COMPOSITION DE LA COUR LORS DU DÉLIBÉRÉ :
- Béatrice REGNIER, présidente
- Catherine CHANEZ, conseillère
- Régis DEVAUX, conseiller
ARRÊT : CONTRADICTOIRE
Prononcé publiquement le 13 Octobre 2023 par mise à disposition de l'arrêt au greffe de la Cour, les parties en ayant été préalablement avisées dans les conditions prévues à l'article 450 alinéa 2 du code de procédure civile ;
Signé par Béatrice REGNIER, Présidente et par Mihaela BOGHIU, Greffière auquel la minute de la décision a été remise par le magistrat signataire.
********************
EXPOSE DU LITIGE
La société Technivap est spécialisée dans le secteur de la protection incendie et du nettoyage, dépoussiérage et dégraissage des circuits d'extraction et de ventilation.
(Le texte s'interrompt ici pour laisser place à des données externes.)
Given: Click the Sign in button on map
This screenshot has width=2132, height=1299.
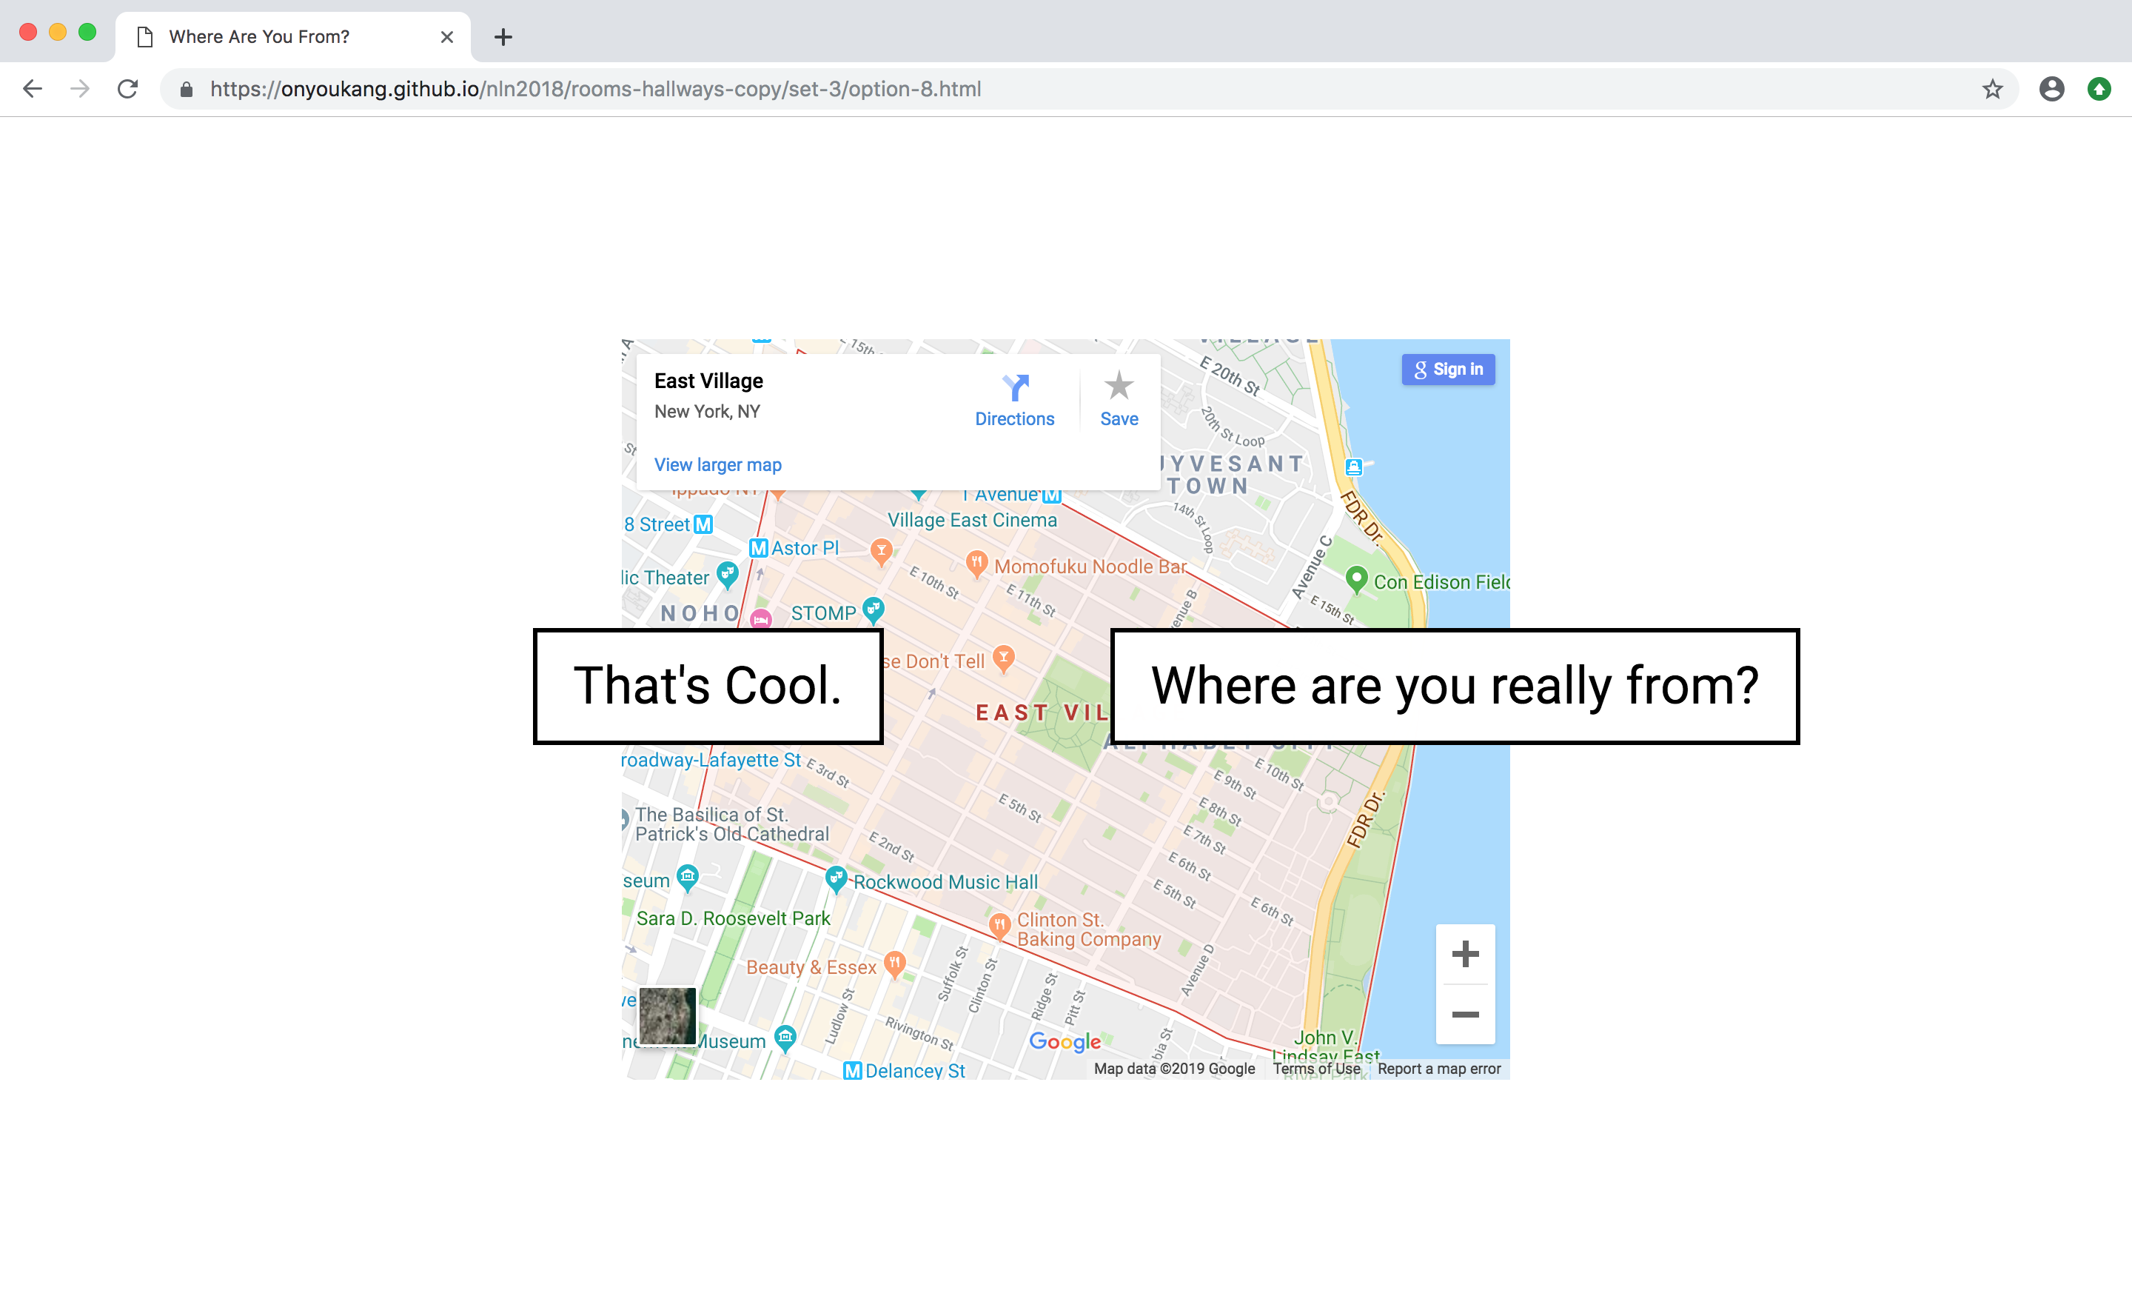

Elle applique la convention collective nationale des entreprises de la propreté et des services associés.
Elle a embauché M. [B] [V] sous contrat de travail à durée indéterminée à compter du 1er octobre 2009, en qualité d'ouvrier.
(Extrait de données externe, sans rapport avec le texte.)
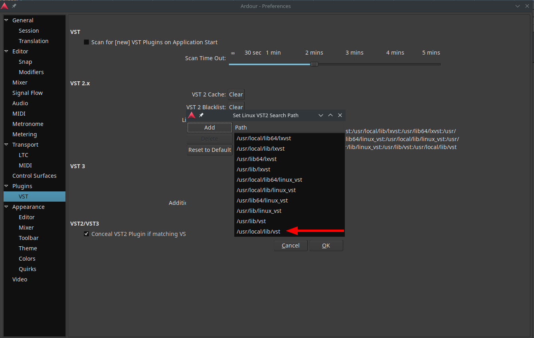Close the Set Linux VST2 Search Path dialog
The width and height of the screenshot is (534, 338).
(340, 115)
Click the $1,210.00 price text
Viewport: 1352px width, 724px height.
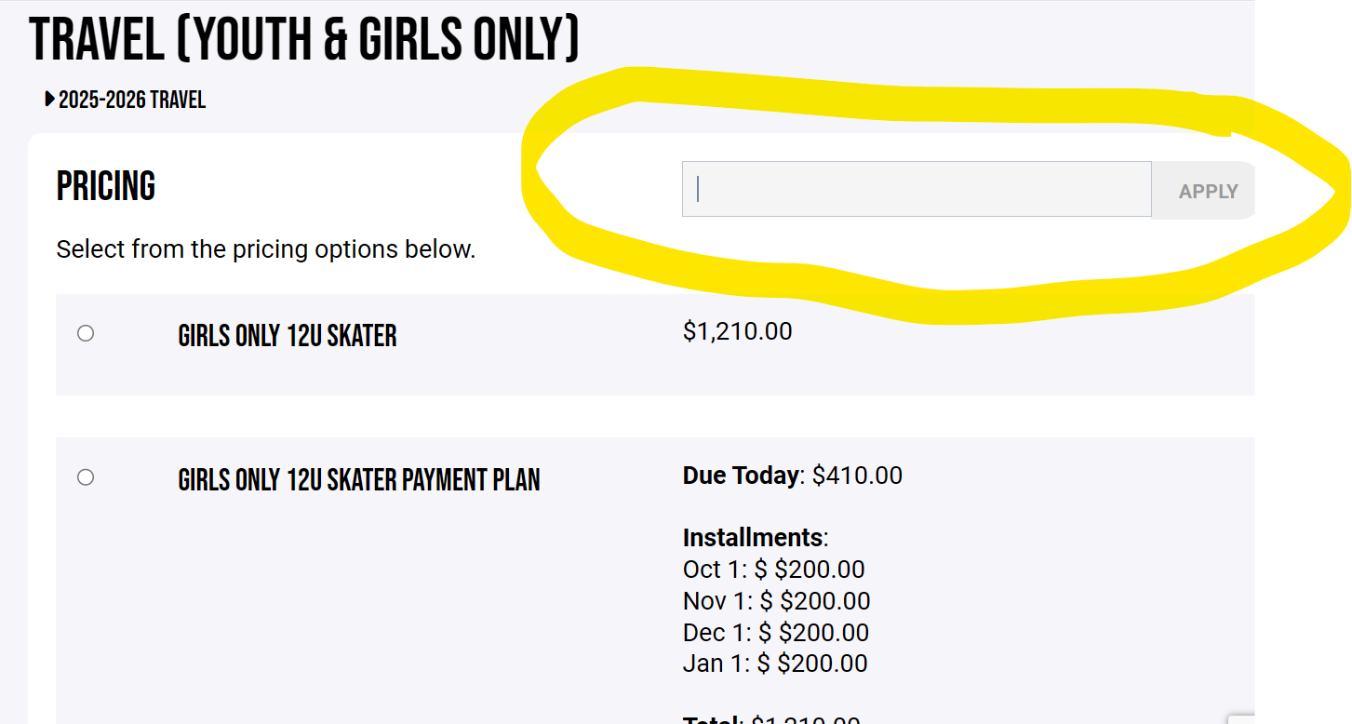(737, 331)
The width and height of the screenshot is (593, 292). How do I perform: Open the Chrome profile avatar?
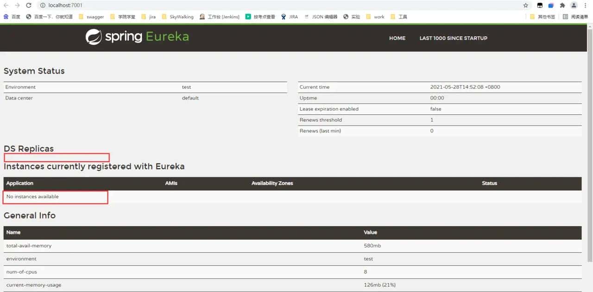tap(574, 6)
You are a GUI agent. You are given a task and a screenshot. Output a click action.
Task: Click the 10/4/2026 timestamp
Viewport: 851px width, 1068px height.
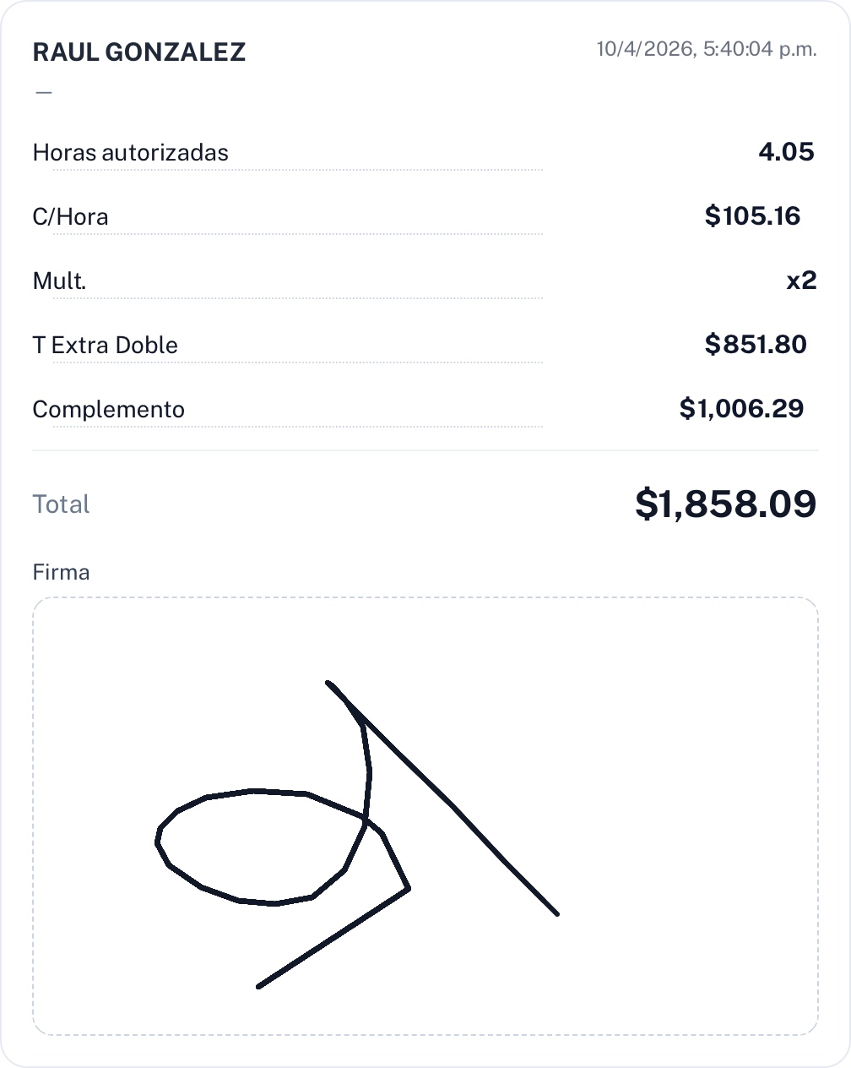point(706,49)
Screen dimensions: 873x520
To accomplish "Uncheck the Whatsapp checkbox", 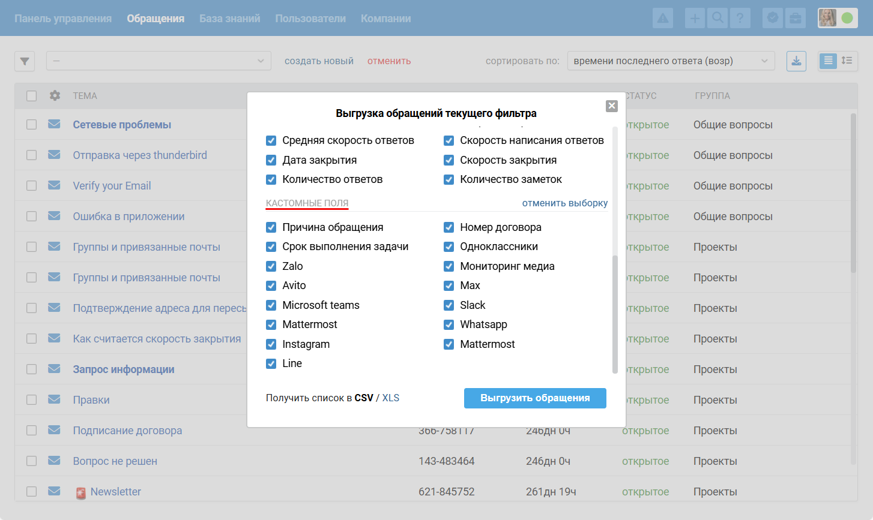I will tap(449, 324).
Après une mise en garde et un avertissement, les 15 mars 2010 et 3 décembre 2012, pour ne pas avoir respecté la consigne de dormir sur place qui lui avait été donnée, par courrier avec accusé de réception du 3 octobre 2016, l'employeur a notifié un avertissement à son salarié pour des missions mal réalisées ayant donné lieu à réclamation de la part de 2 clients.
Par courrier avec accusé de réception du 21 mars 2017, il lui a notifié un second avertissement, pour ne pas avoir respecté la consigne de dormir sur place qui lui avait été donnée.
Par lettre recommandée avec accusé de réception du 24 avril 2017, il l'a convoqué à un entretien préalable en vue d'un éventuel licenciement fixé au 4 mai 2017, avec mise à pied conservatoire.
Par courrier recommandé avec accusé de réception du 12 mai 2017, il lui a notifié son licenciement pour fautes graves en ces termes :
« (') Le 18 avril 2017, suite à un contrôle a posteriori du planning de la semaine du 10 au 15 avril 2017, nous avons été alertés par un justificatif d'hôtel que vous nous avez transmis et nous nous sommes interrogés sur son authenticité.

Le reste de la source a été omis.